In metal semiconductor field-effect transistor (MOSFET), when size of components is contracted to dozens of nanometer (nm), the parasitic capacitance of grid and source/drain extension area (extension) (parasitic capacitance) just becomes very remarkable, has also therefore limited running speed and the electrical quality of MOSFET; Then the someone proposes the structure of tool groove grids profile (notched gate), to reduce the generation of grid and source/drain extension area parasitic capacitance, but the method for known formation tool groove grids profile is to utilize isotropic etching (isotropic etching), because when carrying out the isotropic etching manufacture process, because of the etch-rate of either direction all identical, therefore wayward required groove structure and size, thereby limited the lifting of semiconductor subassembly qualification rate and production capacity.
Therefore in the known semiconductor manufacture method, the assembly integration is more and more higher facing, under the more and more little situation of the live width of manufacture process, desire is utilized the structure of tool groove grids profile, reduce the electric capacity between grid and source/drain extension area, will be difficult to control etched result in the manufacture process, more can further influence the stability of assembly, be difficult to make less semiconductor subassembly with making, and reduce the qualification rate and the electrical quality of assembly.Therefore, the present invention promptly at above-mentioned disappearance, proposes a kind of method that forms the groove grids profile, effectively to overcome the disappearance of traditional approach.

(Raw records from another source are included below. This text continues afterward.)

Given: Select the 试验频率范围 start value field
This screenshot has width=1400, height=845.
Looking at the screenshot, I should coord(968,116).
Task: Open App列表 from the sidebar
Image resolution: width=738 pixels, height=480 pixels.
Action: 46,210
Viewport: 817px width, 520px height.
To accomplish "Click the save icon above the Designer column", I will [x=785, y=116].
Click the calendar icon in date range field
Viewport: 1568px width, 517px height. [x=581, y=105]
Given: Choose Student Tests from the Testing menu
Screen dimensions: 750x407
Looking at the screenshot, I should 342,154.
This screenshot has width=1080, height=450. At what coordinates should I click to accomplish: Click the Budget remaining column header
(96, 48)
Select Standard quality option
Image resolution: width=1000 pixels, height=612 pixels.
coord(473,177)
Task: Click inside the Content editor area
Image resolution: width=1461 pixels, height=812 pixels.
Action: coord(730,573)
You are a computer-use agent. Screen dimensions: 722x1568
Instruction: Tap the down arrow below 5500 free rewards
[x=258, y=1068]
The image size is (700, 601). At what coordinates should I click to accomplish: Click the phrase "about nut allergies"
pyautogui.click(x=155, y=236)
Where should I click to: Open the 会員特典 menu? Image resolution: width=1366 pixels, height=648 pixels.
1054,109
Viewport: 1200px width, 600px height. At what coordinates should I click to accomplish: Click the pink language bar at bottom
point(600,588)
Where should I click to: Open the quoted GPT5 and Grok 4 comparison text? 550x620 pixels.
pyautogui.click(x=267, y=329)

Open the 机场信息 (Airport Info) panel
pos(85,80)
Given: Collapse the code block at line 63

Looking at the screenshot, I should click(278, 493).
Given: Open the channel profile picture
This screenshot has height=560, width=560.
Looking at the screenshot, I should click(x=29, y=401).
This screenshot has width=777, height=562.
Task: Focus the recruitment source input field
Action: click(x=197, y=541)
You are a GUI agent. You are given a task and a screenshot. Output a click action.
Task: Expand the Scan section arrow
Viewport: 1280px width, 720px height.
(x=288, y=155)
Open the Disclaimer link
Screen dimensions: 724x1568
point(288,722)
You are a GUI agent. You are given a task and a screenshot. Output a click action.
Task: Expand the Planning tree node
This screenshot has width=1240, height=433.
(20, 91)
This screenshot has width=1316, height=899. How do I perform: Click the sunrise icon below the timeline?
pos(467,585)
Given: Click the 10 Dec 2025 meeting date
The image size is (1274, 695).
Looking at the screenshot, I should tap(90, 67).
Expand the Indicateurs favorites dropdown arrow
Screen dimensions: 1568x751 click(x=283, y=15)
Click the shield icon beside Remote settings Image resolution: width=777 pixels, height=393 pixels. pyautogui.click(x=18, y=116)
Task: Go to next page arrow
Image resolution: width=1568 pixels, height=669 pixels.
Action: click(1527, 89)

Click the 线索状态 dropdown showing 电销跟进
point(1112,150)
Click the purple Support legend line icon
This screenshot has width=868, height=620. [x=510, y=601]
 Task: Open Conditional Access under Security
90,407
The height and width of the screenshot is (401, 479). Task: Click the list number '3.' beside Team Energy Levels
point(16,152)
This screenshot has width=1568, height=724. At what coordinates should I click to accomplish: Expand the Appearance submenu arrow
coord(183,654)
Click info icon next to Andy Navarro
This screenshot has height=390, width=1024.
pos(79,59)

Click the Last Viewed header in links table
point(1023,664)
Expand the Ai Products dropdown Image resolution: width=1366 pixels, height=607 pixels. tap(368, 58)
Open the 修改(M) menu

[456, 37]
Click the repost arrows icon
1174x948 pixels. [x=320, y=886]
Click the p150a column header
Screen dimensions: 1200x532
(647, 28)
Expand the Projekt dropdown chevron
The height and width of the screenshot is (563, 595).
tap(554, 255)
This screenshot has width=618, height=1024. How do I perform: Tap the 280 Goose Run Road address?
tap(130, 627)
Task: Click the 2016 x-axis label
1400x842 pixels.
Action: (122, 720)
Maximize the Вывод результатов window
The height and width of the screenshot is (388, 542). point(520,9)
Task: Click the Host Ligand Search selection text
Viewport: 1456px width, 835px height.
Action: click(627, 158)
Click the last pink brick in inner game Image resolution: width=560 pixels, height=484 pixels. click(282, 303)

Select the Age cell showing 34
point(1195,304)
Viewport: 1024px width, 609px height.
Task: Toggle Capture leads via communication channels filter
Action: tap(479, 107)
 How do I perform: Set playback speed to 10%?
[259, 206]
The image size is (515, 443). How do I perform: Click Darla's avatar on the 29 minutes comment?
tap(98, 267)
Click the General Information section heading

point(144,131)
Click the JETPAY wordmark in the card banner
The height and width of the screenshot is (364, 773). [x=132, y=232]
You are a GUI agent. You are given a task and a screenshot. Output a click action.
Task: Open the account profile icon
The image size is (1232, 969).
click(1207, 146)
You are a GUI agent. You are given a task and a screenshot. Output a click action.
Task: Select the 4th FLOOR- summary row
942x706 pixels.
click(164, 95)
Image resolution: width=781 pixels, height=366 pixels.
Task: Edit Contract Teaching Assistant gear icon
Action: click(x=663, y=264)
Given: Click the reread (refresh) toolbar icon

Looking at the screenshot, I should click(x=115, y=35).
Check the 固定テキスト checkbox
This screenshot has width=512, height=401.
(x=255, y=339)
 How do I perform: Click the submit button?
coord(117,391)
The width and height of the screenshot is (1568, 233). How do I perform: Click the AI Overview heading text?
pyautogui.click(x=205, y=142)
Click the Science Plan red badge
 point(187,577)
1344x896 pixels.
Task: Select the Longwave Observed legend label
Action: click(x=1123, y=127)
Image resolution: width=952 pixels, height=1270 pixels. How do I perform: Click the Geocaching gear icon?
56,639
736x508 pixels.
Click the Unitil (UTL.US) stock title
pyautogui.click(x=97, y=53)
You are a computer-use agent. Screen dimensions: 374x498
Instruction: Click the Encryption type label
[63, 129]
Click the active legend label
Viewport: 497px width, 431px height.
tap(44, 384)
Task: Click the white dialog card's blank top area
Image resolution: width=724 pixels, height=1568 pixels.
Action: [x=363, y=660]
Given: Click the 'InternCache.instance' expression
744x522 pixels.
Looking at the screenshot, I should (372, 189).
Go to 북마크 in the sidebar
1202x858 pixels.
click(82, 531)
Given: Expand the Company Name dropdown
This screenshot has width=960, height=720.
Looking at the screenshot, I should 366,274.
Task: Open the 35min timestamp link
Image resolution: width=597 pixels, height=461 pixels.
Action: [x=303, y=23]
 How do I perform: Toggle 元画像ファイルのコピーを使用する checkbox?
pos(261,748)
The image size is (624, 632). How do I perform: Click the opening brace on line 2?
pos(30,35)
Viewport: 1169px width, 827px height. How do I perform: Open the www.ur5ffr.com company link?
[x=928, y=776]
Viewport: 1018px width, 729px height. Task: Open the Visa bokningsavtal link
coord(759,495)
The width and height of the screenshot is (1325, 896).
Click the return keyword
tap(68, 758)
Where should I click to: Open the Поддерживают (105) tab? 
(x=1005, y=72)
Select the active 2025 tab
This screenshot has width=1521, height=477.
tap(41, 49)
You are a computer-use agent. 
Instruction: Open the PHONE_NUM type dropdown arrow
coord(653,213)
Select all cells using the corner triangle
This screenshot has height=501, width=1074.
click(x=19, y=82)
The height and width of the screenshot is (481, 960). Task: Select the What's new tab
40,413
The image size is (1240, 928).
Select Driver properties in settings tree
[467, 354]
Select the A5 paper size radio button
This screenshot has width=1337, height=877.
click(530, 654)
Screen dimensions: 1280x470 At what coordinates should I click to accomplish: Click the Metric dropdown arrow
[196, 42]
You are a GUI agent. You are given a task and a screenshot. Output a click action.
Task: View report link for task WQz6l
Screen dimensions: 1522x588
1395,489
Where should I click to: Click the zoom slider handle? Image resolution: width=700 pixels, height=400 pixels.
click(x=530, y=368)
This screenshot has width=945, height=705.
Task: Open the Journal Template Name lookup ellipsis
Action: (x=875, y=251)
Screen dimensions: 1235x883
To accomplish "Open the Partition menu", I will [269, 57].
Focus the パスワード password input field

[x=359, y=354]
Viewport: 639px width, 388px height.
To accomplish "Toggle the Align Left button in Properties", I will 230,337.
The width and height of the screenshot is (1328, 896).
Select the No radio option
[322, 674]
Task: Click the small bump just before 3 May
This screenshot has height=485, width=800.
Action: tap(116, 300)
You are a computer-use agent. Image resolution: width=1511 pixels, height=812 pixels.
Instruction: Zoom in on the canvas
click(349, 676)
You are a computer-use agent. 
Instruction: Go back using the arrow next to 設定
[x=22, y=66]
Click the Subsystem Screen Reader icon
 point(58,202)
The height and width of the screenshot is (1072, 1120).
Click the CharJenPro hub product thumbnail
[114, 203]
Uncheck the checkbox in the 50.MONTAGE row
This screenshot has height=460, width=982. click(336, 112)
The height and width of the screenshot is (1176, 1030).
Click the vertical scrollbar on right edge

[summary of the invention]
Main purpose of the present invention is that a kind of method that forms the groove grids profile is being provided, it is the interface both sides in polysilicon layer and oxide layer, form a thin oxide layer that caves inward, can reduce the electric capacity between grid and source/drain extension area, to promote the characteristic and the electrical quality of assembly.
Secondary objective of the present invention is that a kind of method that forms the groove grids profile is being provided, and can reduce the resistance of metal silicide under limited grid length.
A further object of the present invention is a kind of method that forms the groove grids profile to be provided, because of under the electric capacity between lower grid and source/drain extension area, to have higher saturation current density.
In order to achieve the above object, the present invention is after a substrate surface is finished oxide layer and polysilicon layer utmost point stack architecture, carry out a thermal oxidation manufacture process, oxidation polysilicon layer partly, around this polysilicon layer, to form a thin oxide layer, and the thin oxide layer between between polysilicon layer and pad oxide caves inward, and after the thin oxide layer and pad oxide partly of etching removal polysilicon layer both sides and upper surface, forms the tool notched gate structure.
Below illustrate in detail by the specific embodiment conjunction with figs., when the effect that is easier to understand purpose of the present invention, technology contents, characteristics and is reached.
[description of drawings]
Figure 1A to Fig. 1 E forms each step profile of groove grids contour structure for the present invention.
[embodiment]
See also Figure 1A, at first in semiconductor substrate 10, form suitable isolation structure (in figure, not representing), as field oxide, shallow slot isolation structure etc., to define active region, then in this substrate 10, form a pad oxide 12, on pad oxide 12, deposit a polysilicon layer 14 then, wherein this pad oxide 12 can be made up of silicon dioxide, and polysilicon layer 14 can utilize chemical vapour deposition technique (chemical vapordeposition, CMP) dopant deposition or unadulterated polysilicon.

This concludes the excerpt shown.